## SUPPLIED PASSAGE
▬▬▬

- Directed by: Kunchacko
- Written by: P. K. Sarangapani
- Screenplay by: P. K. Sarangapani
- Produced by: Kunchacko
- Starring: Prem Nazir KPAC Lalitha Adoor Bhasi Sreelatha Namboothiri
- Cinematography: Marcus Bartley
- Edited by: T. R. Sekhar
- Music by: Salil Chowdhary
- Production company: Excel Productions
- Distributed by: Excel Productions
- Release date: 1 August 1975;
- Country: India
- Language: Malayalam

= Neela Ponman =

Neelapponmaan is a 1975 Indian Malayalam-language film, directed and produced by Kunchacko. The film stars Prem Nazir, KPAC Lalitha, Adoor Bhasi and Sreelatha Namboothiri in the lead roles. The film has very low quality of making, screenplay, as well as acting compared to the deep and touching musical score by Salil Chowdhary.

==Plot==
Ivano is an earnest Russian (Soviet) scientist who has come down to stay in a forested area in Thekkady, Kerala to research on finding a cure for snakebites. A bold and bubbly maiden Veluthamma attracts his attention when she bravely captures a king cobra which he uses to develop his cure. The local zamindar Sankara Prabhu hosts Ivano with the intention of getting him to marry one of his daughters and thereby capture the riches to be brought by the cure. He enlists Dr. Pavithran who is set to marry his other daughter as Ivano's assistant, for this purpose.

Meanwhile, Veluthamma who is destined by her parents to marry her dumb fiancée Pappy is naturally attracted to the sophisticated and kind Ivano, much to the upset of both poor Pappy as well as Sankara Prabhu.

When Ivano succeeds in creating his magic cures that can bring back even dead people, they run out of options to test it as nobody dares. Veluthamma is the only one who bravely consents to be tested, touching Ivano deeply, and he refrains from such an illegal activity.

▬▬▬

## MATERIAL PROVIDED
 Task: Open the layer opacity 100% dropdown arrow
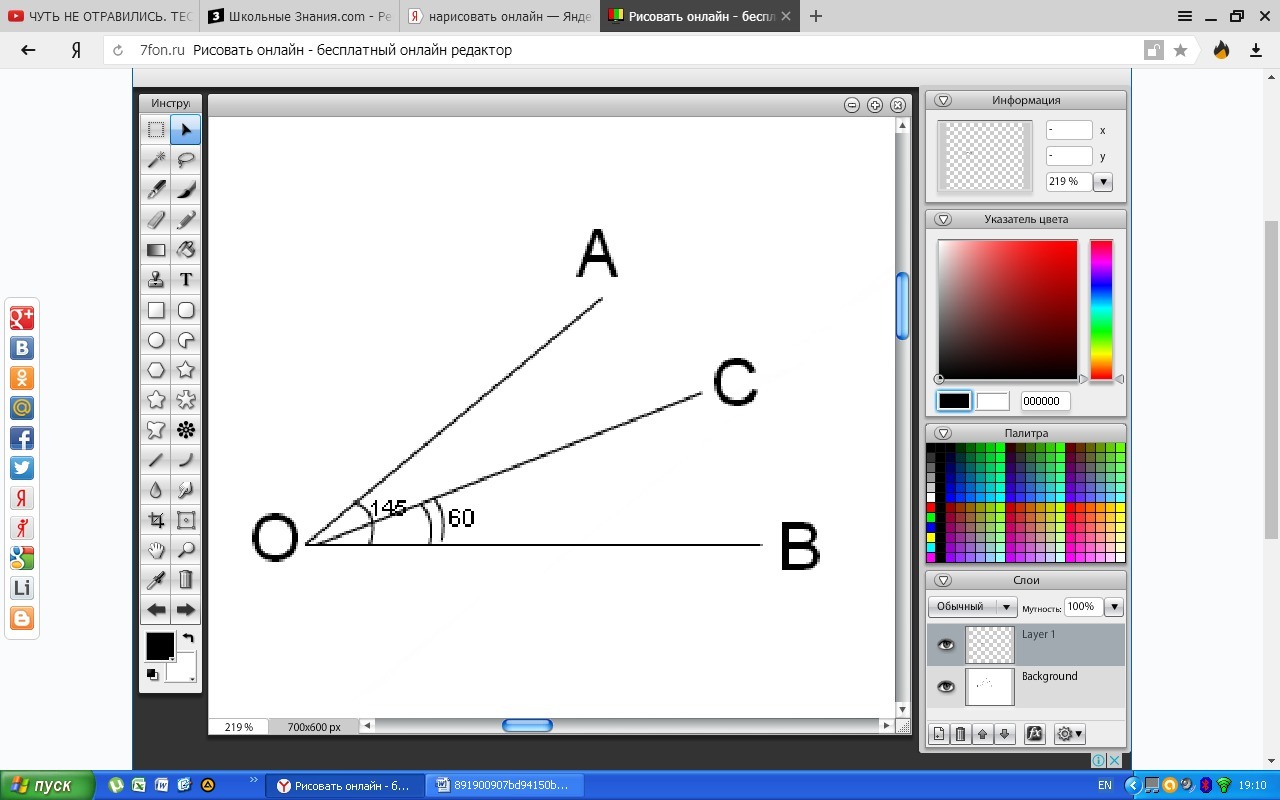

▬▬▬

## TASK INSTRUCTIONS
**a.** Who did the cinematography for the film in the Neela Ponman article?
**b.** Pick up the Neela Ponman film article after its final sentence and write the next part.

## EXPECTED RESPONSES
**a.** Marcus Bartley

**b.**
Though Sankara Prabhu and his greedy daughters try their best to entice Ivano to an alliance, Ivano makes it clear that he intents his wife to be a working professional and one who does service to society. Disappointed, as a back up plan, Sankara Prabhu connives with Dr. Pavithran to steal the cure in case Ivano does not marry his daughter.

Meanwhile, Dr. Pavithran, who was initially in on Sankara Prabhu's devious plans, gets a change of heart and declines to forfeit his ethics as a doctor. This devastates Sankara Prabhu as now, both his Plan A as well as B are foiled.

At this point, Veluthamma is accidentally bitten by a cobra and brought to Ivano's lab, where he immediately proceeds to administer the cure to her. However a bitter and cruel Sankara Prabhu replaces the cure, and Ivano is shocked to see that his cure suddenly does not work.

While everyone is aggrieved to realise that Veluthamma will die, her fiancée Pappy, in his heartbroken bitterness, kicks the captured cobra's glass case, shattering it, and in a poetic twist of fate, the escaped cobra bites Sankara Prabhu's daughter Urmila. Panicked and brought to his knees by God's own hands, Sankara Prabhu is forced to confess what he did and bring up the original bottle of cure so that his daughter may live. Ivano immediately saves Urmila, and then attempts to save Veluthamma too, though it has become risky as time has passed.

Ivano's nightmare during this period of waiting shows Veluthamma dying and being cremated with a heartbreaking note.
However, in reality, Veluthamma responds to the cure and lives again. The film ends on a note by Ivano that he is satisfied and that he will stay in the country now.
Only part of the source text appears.